*Goal*
Reproduce each of the following entries verbatim, without changing any characters.

-- BEGIN --

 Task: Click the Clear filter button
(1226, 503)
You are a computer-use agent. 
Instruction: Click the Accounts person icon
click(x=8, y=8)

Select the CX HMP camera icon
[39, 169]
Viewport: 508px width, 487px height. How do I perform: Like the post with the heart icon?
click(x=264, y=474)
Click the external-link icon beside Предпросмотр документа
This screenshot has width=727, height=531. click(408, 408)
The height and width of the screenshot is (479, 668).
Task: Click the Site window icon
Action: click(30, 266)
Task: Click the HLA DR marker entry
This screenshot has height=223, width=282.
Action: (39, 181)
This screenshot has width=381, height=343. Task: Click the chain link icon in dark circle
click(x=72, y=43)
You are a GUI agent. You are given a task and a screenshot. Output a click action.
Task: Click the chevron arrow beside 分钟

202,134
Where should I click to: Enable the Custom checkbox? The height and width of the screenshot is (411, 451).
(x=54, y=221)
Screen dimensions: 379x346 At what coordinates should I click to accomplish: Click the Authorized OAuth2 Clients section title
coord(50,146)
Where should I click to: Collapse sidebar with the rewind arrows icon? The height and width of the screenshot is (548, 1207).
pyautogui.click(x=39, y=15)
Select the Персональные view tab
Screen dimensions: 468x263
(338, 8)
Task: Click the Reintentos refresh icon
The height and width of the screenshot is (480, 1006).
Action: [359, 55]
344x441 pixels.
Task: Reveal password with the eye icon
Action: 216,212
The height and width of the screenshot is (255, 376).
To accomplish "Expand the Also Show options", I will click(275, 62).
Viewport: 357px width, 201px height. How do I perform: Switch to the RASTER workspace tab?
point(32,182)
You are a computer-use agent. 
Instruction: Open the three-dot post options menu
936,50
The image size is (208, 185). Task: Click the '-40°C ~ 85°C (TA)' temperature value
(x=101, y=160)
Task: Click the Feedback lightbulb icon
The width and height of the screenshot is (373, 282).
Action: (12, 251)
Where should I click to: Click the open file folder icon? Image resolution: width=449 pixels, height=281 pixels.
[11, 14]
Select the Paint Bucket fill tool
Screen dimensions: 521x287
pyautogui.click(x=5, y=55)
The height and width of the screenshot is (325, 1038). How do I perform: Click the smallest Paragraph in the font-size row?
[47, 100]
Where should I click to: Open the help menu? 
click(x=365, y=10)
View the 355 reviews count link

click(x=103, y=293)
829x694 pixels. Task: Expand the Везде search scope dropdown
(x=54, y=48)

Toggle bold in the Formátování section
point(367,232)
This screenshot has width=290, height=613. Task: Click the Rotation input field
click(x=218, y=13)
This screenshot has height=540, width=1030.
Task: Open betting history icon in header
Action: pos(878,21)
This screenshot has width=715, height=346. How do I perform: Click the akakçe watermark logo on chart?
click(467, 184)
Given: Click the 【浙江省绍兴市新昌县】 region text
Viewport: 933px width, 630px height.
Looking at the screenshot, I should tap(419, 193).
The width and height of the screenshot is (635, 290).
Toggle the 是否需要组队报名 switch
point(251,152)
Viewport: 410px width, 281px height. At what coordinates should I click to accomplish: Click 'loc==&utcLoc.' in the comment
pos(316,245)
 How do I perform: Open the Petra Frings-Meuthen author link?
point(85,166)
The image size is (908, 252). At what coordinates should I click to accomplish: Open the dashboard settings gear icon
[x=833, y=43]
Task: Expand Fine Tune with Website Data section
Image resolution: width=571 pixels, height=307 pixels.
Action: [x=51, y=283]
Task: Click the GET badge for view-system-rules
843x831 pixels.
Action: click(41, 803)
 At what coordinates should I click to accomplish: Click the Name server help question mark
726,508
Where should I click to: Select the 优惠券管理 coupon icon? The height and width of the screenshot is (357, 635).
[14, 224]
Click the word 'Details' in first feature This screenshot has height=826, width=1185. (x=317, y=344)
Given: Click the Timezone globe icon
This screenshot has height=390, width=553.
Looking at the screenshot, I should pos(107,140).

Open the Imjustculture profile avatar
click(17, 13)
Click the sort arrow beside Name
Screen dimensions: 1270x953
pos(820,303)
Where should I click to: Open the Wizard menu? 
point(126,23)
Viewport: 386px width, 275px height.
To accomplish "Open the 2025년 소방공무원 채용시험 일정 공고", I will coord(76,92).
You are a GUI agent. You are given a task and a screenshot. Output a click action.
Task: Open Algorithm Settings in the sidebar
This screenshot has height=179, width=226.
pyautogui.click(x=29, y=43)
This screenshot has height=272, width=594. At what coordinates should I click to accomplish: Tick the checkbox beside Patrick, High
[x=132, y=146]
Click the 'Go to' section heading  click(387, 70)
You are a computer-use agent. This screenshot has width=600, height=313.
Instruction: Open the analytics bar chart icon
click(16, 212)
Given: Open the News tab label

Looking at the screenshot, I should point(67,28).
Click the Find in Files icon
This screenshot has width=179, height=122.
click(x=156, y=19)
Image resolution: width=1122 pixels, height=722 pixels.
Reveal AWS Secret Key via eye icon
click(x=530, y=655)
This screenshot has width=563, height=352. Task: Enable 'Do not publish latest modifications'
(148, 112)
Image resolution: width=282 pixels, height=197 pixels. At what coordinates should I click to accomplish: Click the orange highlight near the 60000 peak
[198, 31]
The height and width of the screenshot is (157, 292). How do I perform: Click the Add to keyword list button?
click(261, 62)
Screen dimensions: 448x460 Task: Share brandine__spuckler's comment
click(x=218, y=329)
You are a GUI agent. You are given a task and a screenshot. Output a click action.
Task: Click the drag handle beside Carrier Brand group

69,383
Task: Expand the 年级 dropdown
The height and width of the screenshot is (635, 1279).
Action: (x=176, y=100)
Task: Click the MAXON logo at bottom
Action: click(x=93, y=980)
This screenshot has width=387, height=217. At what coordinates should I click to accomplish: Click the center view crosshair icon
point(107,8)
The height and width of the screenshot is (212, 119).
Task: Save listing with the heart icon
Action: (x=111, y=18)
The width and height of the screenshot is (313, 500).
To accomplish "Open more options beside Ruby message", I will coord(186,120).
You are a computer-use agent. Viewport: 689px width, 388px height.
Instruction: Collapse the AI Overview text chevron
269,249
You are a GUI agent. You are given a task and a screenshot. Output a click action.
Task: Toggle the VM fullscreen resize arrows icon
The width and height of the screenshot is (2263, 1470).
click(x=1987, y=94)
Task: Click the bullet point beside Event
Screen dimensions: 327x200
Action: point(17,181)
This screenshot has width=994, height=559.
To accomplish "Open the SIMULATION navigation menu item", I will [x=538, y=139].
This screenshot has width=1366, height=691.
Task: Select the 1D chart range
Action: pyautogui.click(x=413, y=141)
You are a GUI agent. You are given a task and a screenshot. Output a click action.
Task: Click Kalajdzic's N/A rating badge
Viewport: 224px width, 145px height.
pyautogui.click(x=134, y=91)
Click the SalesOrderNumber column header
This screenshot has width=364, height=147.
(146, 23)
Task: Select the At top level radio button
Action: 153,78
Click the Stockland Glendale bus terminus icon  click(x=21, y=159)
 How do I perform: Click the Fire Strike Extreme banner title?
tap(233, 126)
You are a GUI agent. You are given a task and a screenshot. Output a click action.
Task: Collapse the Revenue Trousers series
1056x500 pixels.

-- END --

*Expected output*
 Task: Click the Clear filter button
(1226, 503)
You are a computer-use agent. 
Instruction: Click the Accounts person icon
click(x=8, y=8)

Select the CX HMP camera icon
[39, 169]
Viewport: 508px width, 487px height. How do I perform: Like the post with the heart icon?
click(x=264, y=474)
Click the external-link icon beside Предпросмотр документа
This screenshot has width=727, height=531. click(408, 408)
The height and width of the screenshot is (479, 668).
Task: Click the Site window icon
Action: click(30, 266)
Task: Click the HLA DR marker entry
This screenshot has height=223, width=282.
Action: (39, 181)
This screenshot has width=381, height=343. Task: Click the chain link icon in dark circle
click(x=72, y=43)
You are a GUI agent. You are given a task and a screenshot. Output a click action.
Task: Click the chevron arrow beside 分钟

202,134
Where should I click to: Enable the Custom checkbox? The height and width of the screenshot is (411, 451).
(x=54, y=221)
Screen dimensions: 379x346 At what coordinates should I click to accomplish: Click the Authorized OAuth2 Clients section title
coord(50,146)
Where should I click to: Collapse sidebar with the rewind arrows icon? The height and width of the screenshot is (548, 1207).
pyautogui.click(x=39, y=15)
Select the Персональные view tab
Screen dimensions: 468x263
(338, 8)
Task: Click the Reintentos refresh icon
The height and width of the screenshot is (480, 1006).
Action: [359, 55]
344x441 pixels.
Task: Reveal password with the eye icon
Action: 216,212
The height and width of the screenshot is (255, 376).
To accomplish "Expand the Also Show options", I will click(275, 62).
Viewport: 357px width, 201px height. How do I perform: Switch to the RASTER workspace tab?
point(32,182)
You are a computer-use agent. 
Instruction: Open the three-dot post options menu
936,50
The image size is (208, 185). Task: Click the '-40°C ~ 85°C (TA)' temperature value
(x=101, y=160)
Task: Click the Feedback lightbulb icon
The width and height of the screenshot is (373, 282).
Action: (12, 251)
Where should I click to: Click the open file folder icon? Image resolution: width=449 pixels, height=281 pixels.
[11, 14]
Select the Paint Bucket fill tool
Screen dimensions: 521x287
pyautogui.click(x=5, y=55)
The height and width of the screenshot is (325, 1038). How do I perform: Click the smallest Paragraph in the font-size row?
[47, 100]
Where should I click to: Open the help menu? 
click(x=365, y=10)
View the 355 reviews count link

click(x=103, y=293)
829x694 pixels. Task: Expand the Везде search scope dropdown
(x=54, y=48)

Toggle bold in the Formátování section
point(367,232)
This screenshot has width=290, height=613. Task: Click the Rotation input field
click(x=218, y=13)
This screenshot has height=540, width=1030.
Task: Open betting history icon in header
Action: pos(878,21)
This screenshot has width=715, height=346. How do I perform: Click the akakçe watermark logo on chart?
click(467, 184)
Given: Click the 【浙江省绍兴市新昌县】 region text
Viewport: 933px width, 630px height.
Looking at the screenshot, I should tap(419, 193).
The width and height of the screenshot is (635, 290).
Toggle the 是否需要组队报名 switch
point(251,152)
Viewport: 410px width, 281px height. At what coordinates should I click to accomplish: Click 'loc==&utcLoc.' in the comment
pos(316,245)
 How do I perform: Open the Petra Frings-Meuthen author link?
point(85,166)
The image size is (908, 252). At what coordinates should I click to accomplish: Open the dashboard settings gear icon
[x=833, y=43]
Task: Expand Fine Tune with Website Data section
Image resolution: width=571 pixels, height=307 pixels.
Action: [x=51, y=283]
Task: Click the GET badge for view-system-rules
843x831 pixels.
Action: click(41, 803)
 At what coordinates should I click to accomplish: Click the Name server help question mark
726,508
Where should I click to: Select the 优惠券管理 coupon icon? The height and width of the screenshot is (357, 635).
[14, 224]
Click the word 'Details' in first feature This screenshot has height=826, width=1185. (x=317, y=344)
Given: Click the Timezone globe icon
This screenshot has height=390, width=553.
Looking at the screenshot, I should pos(107,140).

Open the Imjustculture profile avatar
click(17, 13)
Click the sort arrow beside Name
Screen dimensions: 1270x953
pos(820,303)
Where should I click to: Open the Wizard menu? 
point(126,23)
Viewport: 386px width, 275px height.
To accomplish "Open the 2025년 소방공무원 채용시험 일정 공고", I will coord(76,92).
You are a GUI agent. You are given a task and a screenshot. Output a click action.
Task: Open Algorithm Settings in the sidebar
This screenshot has height=179, width=226.
pyautogui.click(x=29, y=43)
This screenshot has height=272, width=594. At what coordinates should I click to accomplish: Tick the checkbox beside Patrick, High
[x=132, y=146]
Click the 'Go to' section heading  click(387, 70)
You are a computer-use agent. This screenshot has width=600, height=313.
Instruction: Open the analytics bar chart icon
click(16, 212)
Given: Open the News tab label

Looking at the screenshot, I should point(67,28).
Click the Find in Files icon
This screenshot has width=179, height=122.
click(x=156, y=19)
Image resolution: width=1122 pixels, height=722 pixels.
Reveal AWS Secret Key via eye icon
click(x=530, y=655)
This screenshot has width=563, height=352. Task: Enable 'Do not publish latest modifications'
(148, 112)
Image resolution: width=282 pixels, height=197 pixels. At what coordinates should I click to accomplish: Click the orange highlight near the 60000 peak
[198, 31]
The height and width of the screenshot is (157, 292). How do I perform: Click the Add to keyword list button?
click(261, 62)
Screen dimensions: 448x460 Task: Share brandine__spuckler's comment
click(x=218, y=329)
You are a GUI agent. You are given a task and a screenshot. Output a click action.
Task: Click the drag handle beside Carrier Brand group

69,383
Task: Expand the 年级 dropdown
The height and width of the screenshot is (635, 1279).
Action: (x=176, y=100)
Task: Click the MAXON logo at bottom
Action: click(x=93, y=980)
This screenshot has width=387, height=217. At what coordinates should I click to accomplish: Click the center view crosshair icon
point(107,8)
The height and width of the screenshot is (212, 119).
Task: Save listing with the heart icon
Action: (x=111, y=18)
The width and height of the screenshot is (313, 500).
To accomplish "Open more options beside Ruby message", I will coord(186,120).
You are a computer-use agent. Viewport: 689px width, 388px height.
Instruction: Collapse the AI Overview text chevron
269,249
You are a GUI agent. You are given a task and a screenshot. Output a click action.
Task: Toggle the VM fullscreen resize arrows icon
The width and height of the screenshot is (2263, 1470).
click(x=1987, y=94)
Task: Click the bullet point beside Event
Screen dimensions: 327x200
Action: point(17,181)
This screenshot has width=994, height=559.
To accomplish "Open the SIMULATION navigation menu item", I will [x=538, y=139].
This screenshot has width=1366, height=691.
Task: Select the 1D chart range
Action: pyautogui.click(x=413, y=141)
You are a GUI agent. You are given a task and a screenshot. Output a click action.
Task: Click Kalajdzic's N/A rating badge
Viewport: 224px width, 145px height.
pyautogui.click(x=134, y=91)
Click the SalesOrderNumber column header
This screenshot has width=364, height=147.
(146, 23)
Task: Select the At top level radio button
Action: 153,78
Click the Stockland Glendale bus terminus icon  click(x=21, y=159)
 How do I perform: Click the Fire Strike Extreme banner title?
tap(233, 126)
You are a GUI agent. You are given a task and a screenshot. Output a click action.
Task: Collapse the Revenue Trousers series
1056x500 pixels.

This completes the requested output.